A constelação de Indus

Características

Nome latino
Indus
Hemisfério
Hemisfério Sul
Visibilidade
July - September
Área
294 deg²
Estrela mais brilhante
α Indi (HIP number 101772)
Especialidades
Galaxies
The constellation Indus

A Indus, latim para Índio, é uma constelação discreta no céu do sul. Não é particularmente grande e possui poucas estrelas brilhantes. No entanto, existem alguns objetos de céu profundo interessantes na área.

Hemisfério, visibilidade e área

A constelação de Indus está localizada no céu do sul e não é visível de todas as partes da Terra. Embora possa ser observada de todos os locais no hemisfério sul, ela só é visível ao norte do equador até o paralelo 16. Isso corresponde aproximadamente a regiões como as Ilhas de Cabo Verde, San Pedro Sula no norte de Honduras ou a ilha mais ao norte das Filipinas.

Os melhores meses para observar a constelação são julho, agosto e setembro.

É uma constelação relativamente pequena, cobrindo apenas 294 graus quadrados do céu noturno. Ela ocupa a 49ª posição entre todas as 88 constelações.

A forma de Indus também não é particularmente marcante. As estrelas mais brilhantes na área formam um triângulo simples. Em algumas visualizações, o triângulo é aberto de um lado.

A pequena área, a forma comum e as estrelas fracas tornam difícil localizar Indus. Nenhuma estrela é mais brilhante que a magnitude 3. A estrela mais brilhante, com uma magnitude aparente de cerca de 3,11, é a estrela α Indi (Alpha Indi). Ela está a cerca de 100 anos-luz de distância da Terra e marca o limite norte da constelação.

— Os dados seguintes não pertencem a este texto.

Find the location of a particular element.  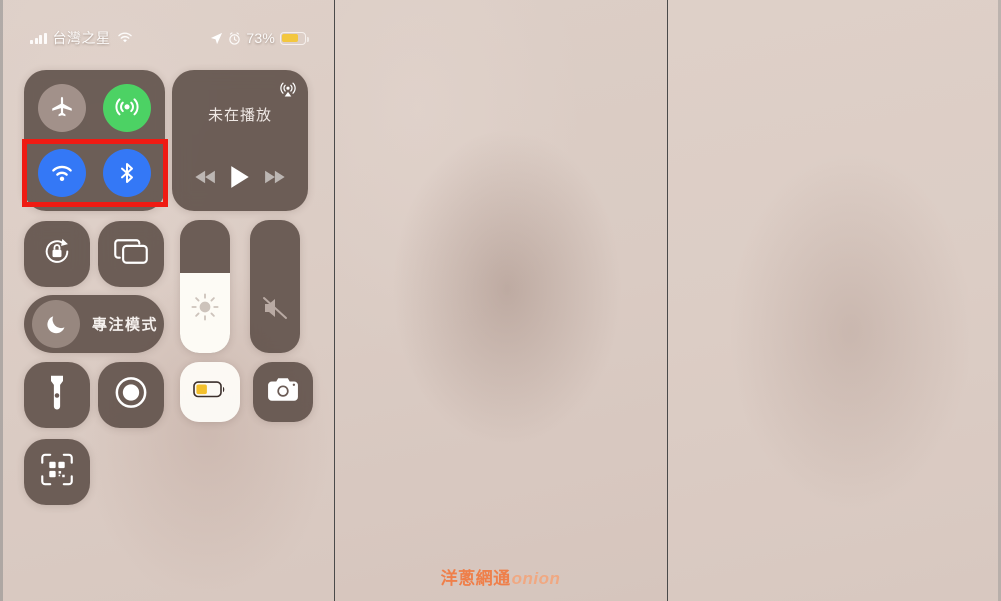

now-playing-card: 未在播放 is located at coordinates (240, 140).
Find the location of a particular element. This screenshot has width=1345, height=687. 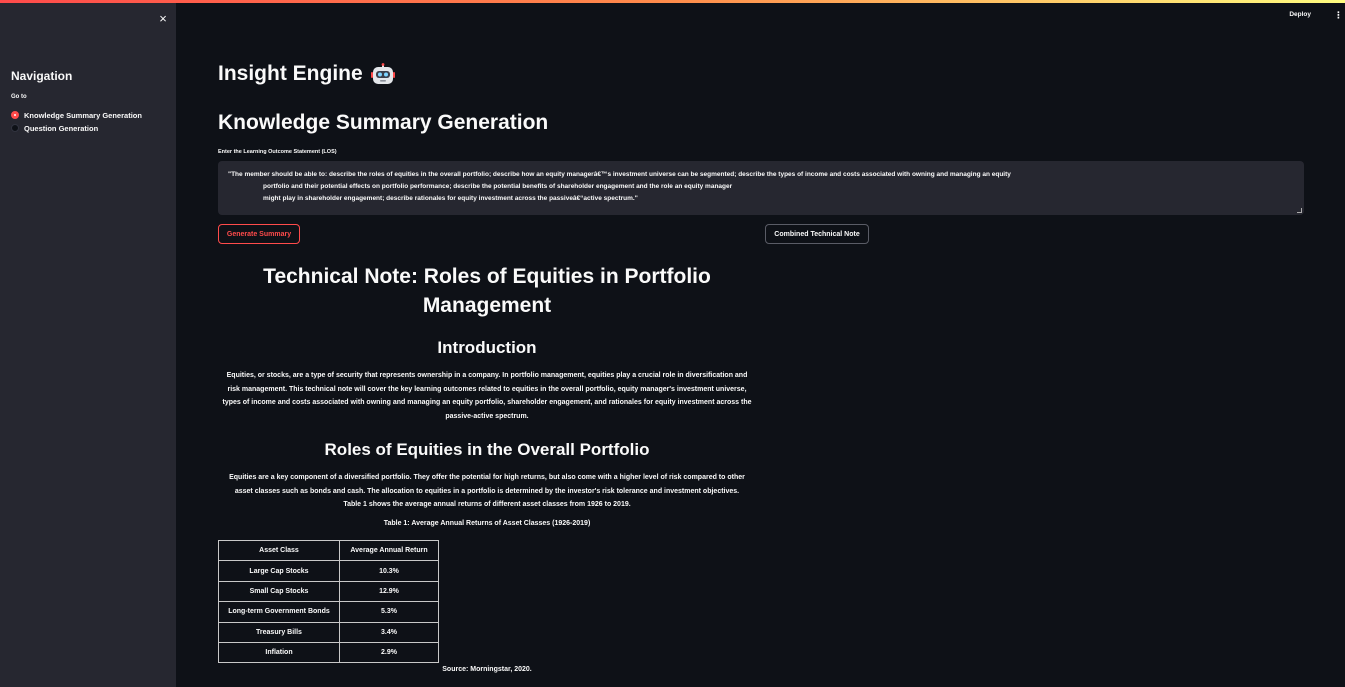

radio-selected-icon is located at coordinates (15, 115).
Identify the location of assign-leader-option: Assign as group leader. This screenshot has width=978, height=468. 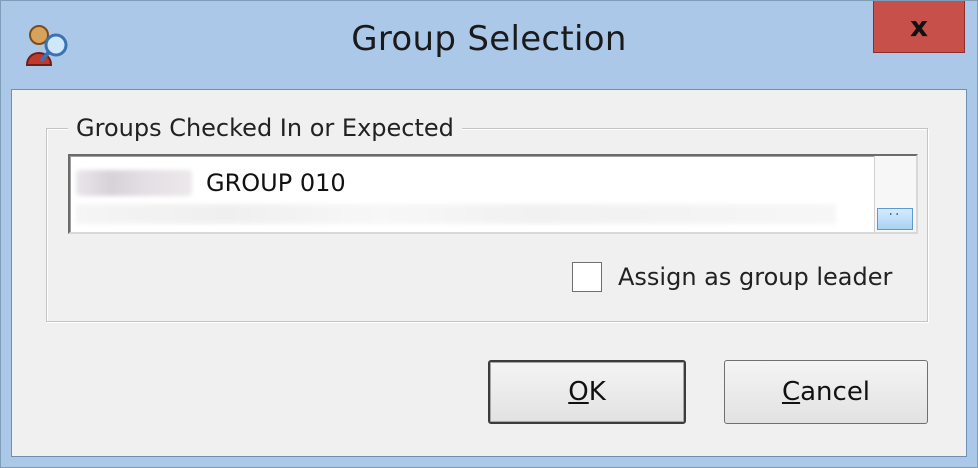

Para encontrar Indus no céu noturno, é útil procurar por constelações vizinhas. Ao norte, ela faz fronteira com Microscopium e Grus. A conhecida constelação de Sagittarius também faz fronteira com ela ao nordeste. Outros vizinhos são Telescopium, Pavo, Octans e Tucana.

Especialidades na constelação

Existem três galáxias interessantes na área de Indus, mas elas são difíceis de observar.

Em agosto de 1826, o astrônomo escocês James Dunlop descobriu a galáxia lenticular NGC 7049. É uma combinação de uma galáxia espiral e uma galáxia elíptica. Imagens do Telescópio Espacial Hubble mostram um anel de poeira incomum que envolve a galáxia. Sua distância da Via Láctea é estimada em 101 anos-luz.

Galáxia lenticular NGC 7049
Galáxia lenticular NGC 7049; Autor: NASA/ESA/Telescópio Espacial Hubble; Fonte: https://esahubble.org/images/heic0905a/

NGC 7090 é outra galáxia em Indus. Foi descoberta pelo astrônomo britânico John Herschel em 1834. É uma galáxia espiral barrada estimada em 36 milhões de anos-luz de distância da Via Láctea.

Galáxia espiral barrada NGC 7090
Galáxia espiral barrada NGC 7090; Autor: ESA/Hubble & NASA; Fonte: http://www.nasa.gov/mission_pages/hubble/science/ngc7090.html

A terceira galáxia é a galáxia espiral NGC 7205, também descoberta por John Herschel em 1834. Sua distância da Via Láctea é estimada em 72 milhões de anos-luz.

As três galáxias estão localizadas na parte norte de Indus.

História

No final do século XVI, uma frota holandesa partiu através do Oceano Índico em seu caminho para as lendárias Ilhas das Especiarias no sul da Ásia. O navegador Pieter Dirkszoon Keyser e o pesquisador Frederick de Houtman foram encarregados de mapear o céu noturno com suas estrelas particularmente brilhantes.

De acordo com a comissão dada pelo astrônomo Peter Plancius, as posições de 135 estrelas foram medidas e documentadas. Com base nesses dados, eles eventualmente determinaram 12 novas constelações.

Indus foi uma dessas constelações recém-definidas. A inspiração para este nome foi a Índia, já que o termo "Indianer" (índios) refere-se aos habitantes da Índia. Portanto, como se pode suspeitar, a constelação não está relacionada aos povos indígenas da América.

Mais tarde, Plancius incluiu a constelação em seu atlas celestial, que Johann Bayer revisou. Nesta versão, Indus é retratado como um jovem com uma tanga e cabelos cacheados, segurando quatro flechas em suas mãos.